Incomes are up, the stock market is soaring, and home prices have largely recovered from the mortgage meltdown. But Americans still haven’t regained all the wealth they lost and, on the whole, are worse off than in 1998.
The Federal Reserve’s just-released Survey of Consumer Finances, done every three years, tells a stubbornly grim tale. Median net worth for all families, measured in 2016 dollars, dropped 8% since 1998. (The survey’s definition of families includes single people and childless couples and is equivalent to how other government surveys define households.) In addition:
- The lowest income families — the bottom fifth — saw their net worth fall 22%.
- Hardest hit is the working class, the second-lowest income tier, whose net worth declined 34%.
- Families in the middle, with incomes from $43,501 to $69,500, treaded water, up just 3.5%.
- For the top 10%, net worth rose 146% since 1998. In 2013, the last time the survey was done, net worth for the top 10% had risen about 75% since 1998.
Net worth is what people own — their houses, cars, retirement and savings accounts — minus what they owe in mortgages, student loans, credit cards and car loans. An analysis of the 2016 data shows that people in the lowest two income bands are getting squeezed from both ends.
Americans own less and owe more
Median debt for all families increased by 25% since 1998 but rose much more sharply for the lower and working classes. Debt was up 57% for those with incomes below $25,300 and up 58% for those with incomes between $25,301 and $43,500. By contrast, debt for the middle class — households with incomes from $43,501 to $69,500 — rose 12.5%.
The top 10%, those with incomes above $177,100, saw a surge in debt as well. The median amount they owed rose 61% — but the value of their assets more than doubled. Contrast that with the lower class, who saw the median value of their assets slide by 47%, and the working class, whose asset value declined 27%.
Homeownership dropped in all income categories but most steeply in the bottom three. The homeownership rate fell 11% for the lower class, 7% for the working class and 5% for the middle class.
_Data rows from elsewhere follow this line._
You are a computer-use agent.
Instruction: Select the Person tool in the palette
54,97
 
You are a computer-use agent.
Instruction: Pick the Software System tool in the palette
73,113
Among the highest-earning families, the decline was less than 2%. The value of their homes, though, rose 66%, compared with 25% overall.
» MORE: 3 steps to pay off debt
Why net worth matters
The decline in wealth actually started long before the recession, says sociologist Fabian Pfeffer, research assistant professor at the University of Michigan’s Institute for Social Research. The housing bubble, which peaked in 2007, obscured the fact that many Americans had been losing ground since the 1980s, he says.
Economists can debate precisely why so many people have taken it in the teeth in recent decades, but it’s clear that years of stagnant or dropping incomes have taken a toll on their ability to get ahead.
The Fed survey shows the median family income before taxes peaked in 2004; by 2013, it had fallen more than 12%. Incomes have since recovered somewhat but are still 4% lower than that high-water mark.
Less income means less money to invest in homes, educations and retirement. Less investment leads to less wealth. Less wealth means being less able to help the next generation get started with educations and down payments. And so the gap widens.
If all boats were rising, tax cuts that benefit mostly the affluent wouldn’t be a crisis. Under current circumstances, though, too many people are sinking or barely staying afloat. Lawmakers should focus their concern on those folks, not the ones in the yachts.